Hi Everyone, I’m really fascinated by the following code but I don’t understand why we are using the carrot symbol and the negation (!) symbol. Can anyone help me with this?

function mutation(arr) {
var re = new RegExp('[^'+arr[0]+']', "i");
return !re.test(arr[1]);

console.log(mutation(["hello", "he"]));

Challenge: Mutations

Link to the challenge:

when you have a character class in a regular expression and you put a caret as first character, it is matching anything but the characters inside the character class
so for example if you have [^aeiou] it will match anything but a vowel

the ! flip the boolean value

I admit I don’t understand why doing it this way
also because you need to test the first string, not the second

but the reason the test method is like that is because if you use [^aeiou] in a regular expression it will match if there is none of the vowels, but if you use [aeiou] it will match if there is any of the vowels
so the test method gives true if none of the letters are included in the other string, and false if any is included. flipping this with ! you get false if any of the letters are included, and false if they are not included.

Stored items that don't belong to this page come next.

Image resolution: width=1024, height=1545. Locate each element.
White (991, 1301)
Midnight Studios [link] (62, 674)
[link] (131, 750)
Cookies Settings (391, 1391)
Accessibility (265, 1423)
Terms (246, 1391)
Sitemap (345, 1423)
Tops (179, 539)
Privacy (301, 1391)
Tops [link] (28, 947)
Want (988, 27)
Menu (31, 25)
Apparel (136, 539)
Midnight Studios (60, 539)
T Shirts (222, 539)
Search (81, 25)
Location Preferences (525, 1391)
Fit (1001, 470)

ah, ok, with this explanation I also get why it is done in this way.

the regular expression is /[^hello]/i , when “hey” is tested it returns true because the y is not a character included in the other string. so the function returns false

so flipping with ! changes the logic by returning true if any of the characters in [^aeiou] are included and false if none of them are included? Why don’t we get the same answer/logic if ^ and ! are both taken out? It seems like the ! and the ^ are making things more difficult lol. This is blowing my mind

if you use [aeiou] you get true if any of them is included in the tested string.

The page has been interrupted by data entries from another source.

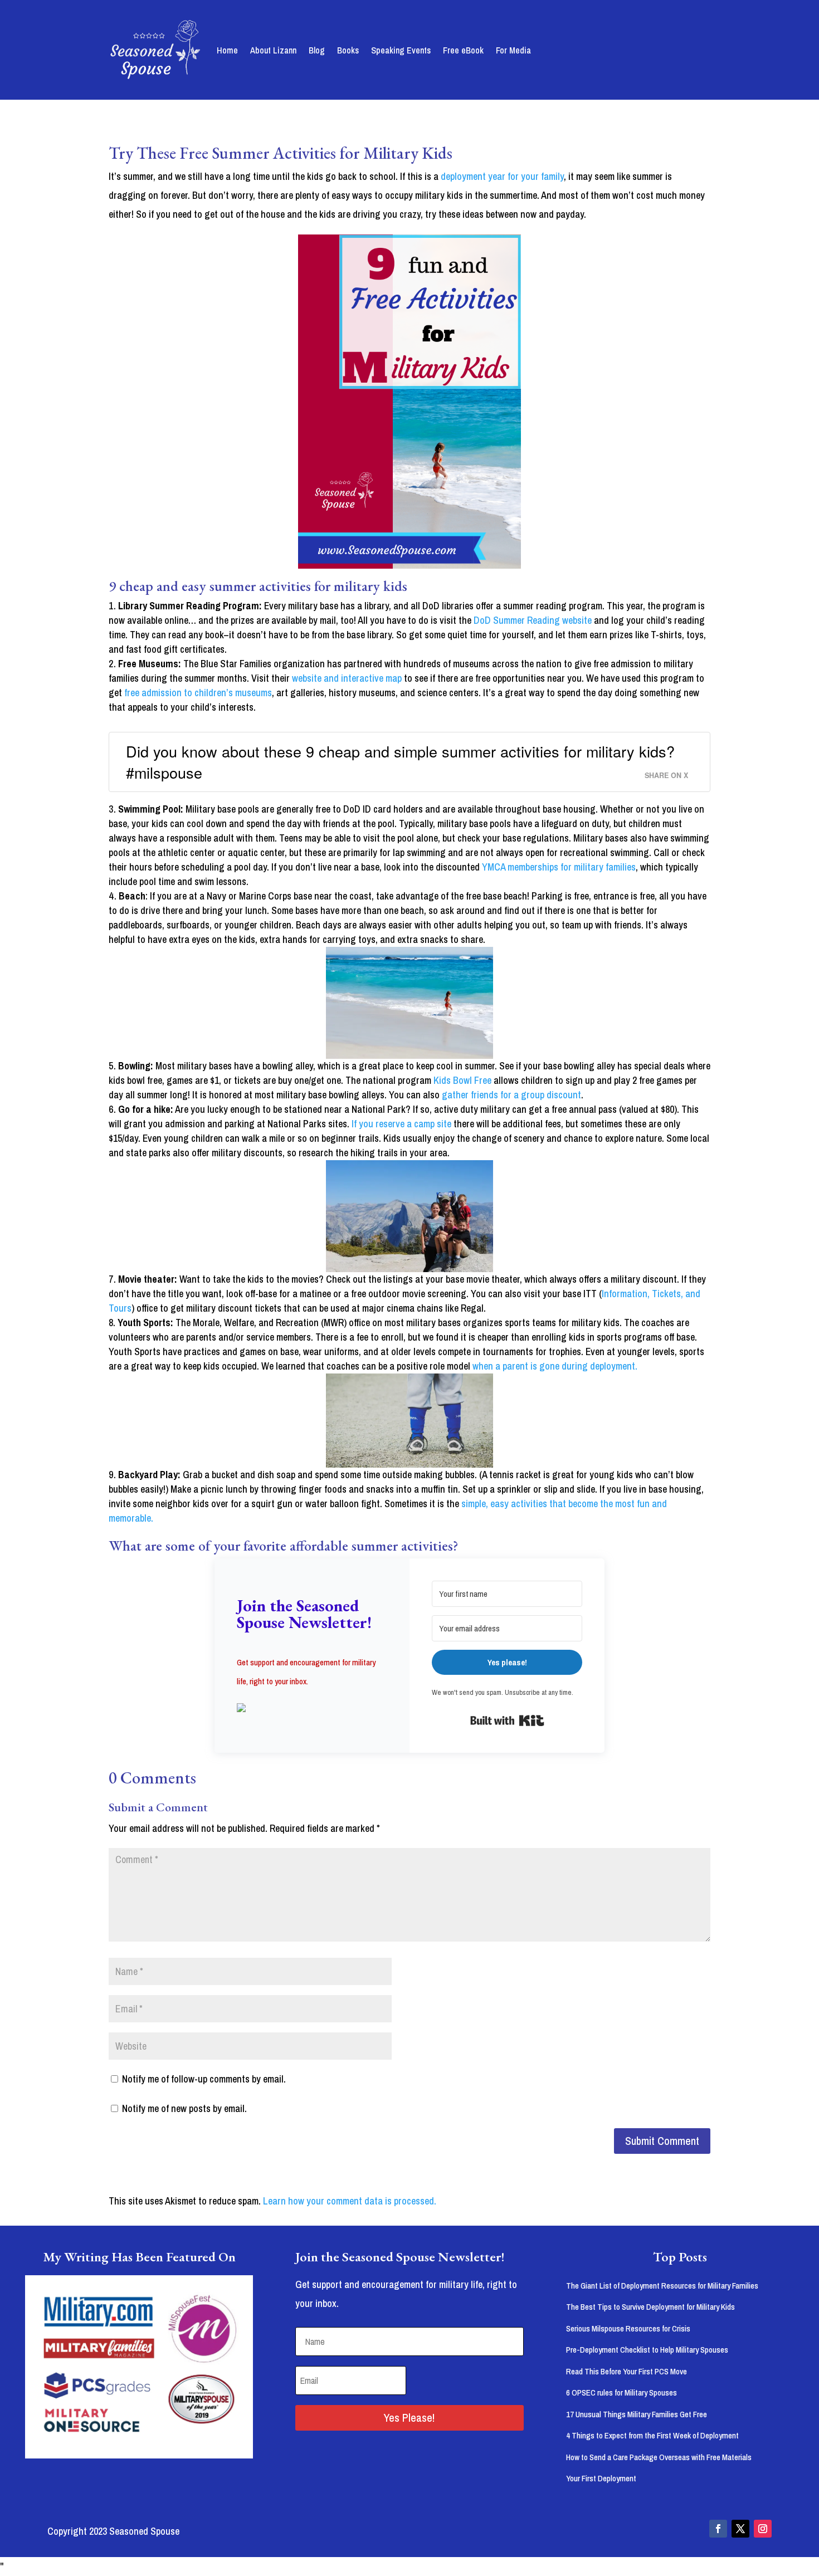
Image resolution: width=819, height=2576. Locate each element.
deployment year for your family (502, 176)
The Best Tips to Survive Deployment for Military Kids (650, 2307)
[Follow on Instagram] (763, 2529)
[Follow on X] (740, 2529)
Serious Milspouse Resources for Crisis (628, 2328)
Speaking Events (401, 50)
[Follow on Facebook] (718, 2529)
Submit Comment (662, 2140)
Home (227, 50)
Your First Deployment (601, 2478)
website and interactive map (347, 678)
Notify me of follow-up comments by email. (204, 2079)
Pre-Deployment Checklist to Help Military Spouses (647, 2349)
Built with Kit (507, 1720)
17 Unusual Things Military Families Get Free (636, 2414)
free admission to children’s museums (198, 693)
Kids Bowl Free (463, 1080)
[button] (312, 1708)
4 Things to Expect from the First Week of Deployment (652, 2435)
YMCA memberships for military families (559, 867)
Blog (317, 50)
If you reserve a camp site (401, 1124)
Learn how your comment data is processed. (349, 2201)
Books (348, 50)
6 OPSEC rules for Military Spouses (621, 2392)
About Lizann (273, 50)
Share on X (666, 775)
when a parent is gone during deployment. (554, 1366)
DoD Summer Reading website (533, 620)
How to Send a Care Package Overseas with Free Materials (659, 2457)
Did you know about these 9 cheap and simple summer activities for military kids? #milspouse (400, 761)
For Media (513, 50)
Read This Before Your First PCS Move (626, 2371)
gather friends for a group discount (511, 1095)
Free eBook (463, 50)
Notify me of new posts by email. (184, 2108)
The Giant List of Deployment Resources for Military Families (662, 2285)
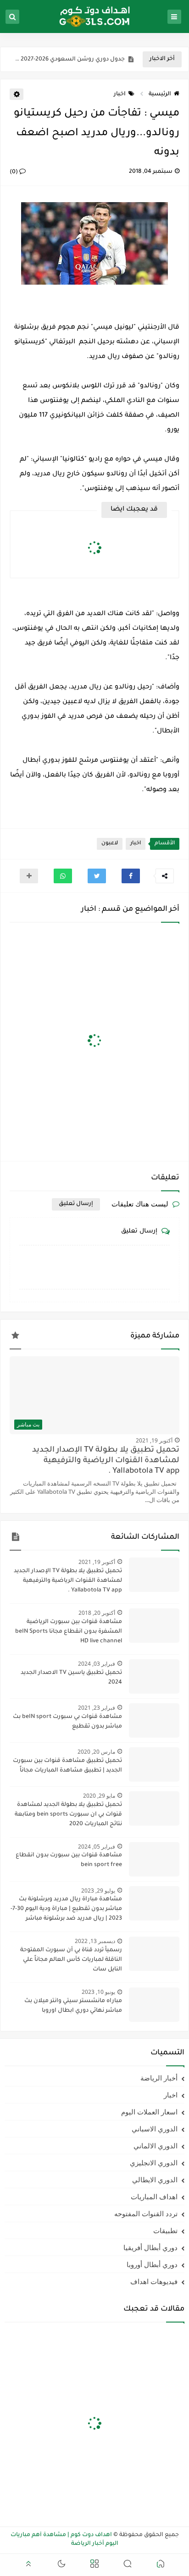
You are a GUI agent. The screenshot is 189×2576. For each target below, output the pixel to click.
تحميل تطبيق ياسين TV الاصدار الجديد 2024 (71, 1678)
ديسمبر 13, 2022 (95, 1941)
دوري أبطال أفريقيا (150, 2247)
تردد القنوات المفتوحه (146, 2213)
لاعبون (109, 844)
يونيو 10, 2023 (98, 1992)
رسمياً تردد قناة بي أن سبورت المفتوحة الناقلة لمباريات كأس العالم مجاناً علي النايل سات (71, 1960)
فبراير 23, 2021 (96, 1708)
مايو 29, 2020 (99, 1796)
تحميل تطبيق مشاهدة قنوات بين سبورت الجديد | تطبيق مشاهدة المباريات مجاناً (67, 1766)
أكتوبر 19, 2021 (154, 1440)
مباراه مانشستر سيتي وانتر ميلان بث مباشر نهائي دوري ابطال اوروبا (73, 2006)
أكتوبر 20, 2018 (96, 1613)
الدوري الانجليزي (154, 2162)
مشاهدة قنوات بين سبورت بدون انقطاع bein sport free (69, 1860)
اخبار (120, 94)
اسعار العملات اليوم (149, 2111)
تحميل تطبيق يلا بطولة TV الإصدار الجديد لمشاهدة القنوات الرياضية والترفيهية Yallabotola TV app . (105, 1461)
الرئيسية (160, 94)
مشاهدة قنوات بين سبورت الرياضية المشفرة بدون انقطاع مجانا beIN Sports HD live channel (68, 1632)
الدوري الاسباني (155, 2128)
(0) (14, 172)
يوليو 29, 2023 (98, 1890)
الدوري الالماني (155, 2145)
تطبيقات (165, 2230)
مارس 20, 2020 (96, 1752)
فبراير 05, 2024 (96, 1846)
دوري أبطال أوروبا (152, 2264)
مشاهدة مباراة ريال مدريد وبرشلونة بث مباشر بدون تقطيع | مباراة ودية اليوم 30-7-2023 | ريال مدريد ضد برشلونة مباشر (66, 1909)
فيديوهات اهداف (154, 2281)
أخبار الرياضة (159, 2077)
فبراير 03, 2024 (96, 1664)
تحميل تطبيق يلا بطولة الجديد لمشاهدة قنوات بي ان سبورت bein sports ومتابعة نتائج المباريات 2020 (68, 1814)
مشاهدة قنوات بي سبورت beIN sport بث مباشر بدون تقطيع (67, 1722)
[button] (131, 876)
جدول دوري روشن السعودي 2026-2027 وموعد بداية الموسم (69, 59)
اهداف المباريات (154, 2196)
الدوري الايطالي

the algorithm requires a true if all the characters of the second string are included in the first string

you could do without ^ and !
so now you have /[hello]/i.test("hey") - and it will return true, because at least one of the characters in the [hello] character class are in the tested string
! /[^hello]/i.test("hey")
in “hey” there is one character that is not in the character class, so it is matched by [^hello], so the test method returns true, and the function returns false - because not all the characters of the second string are in the first string

I understand now. that’s really tricky. Thanks!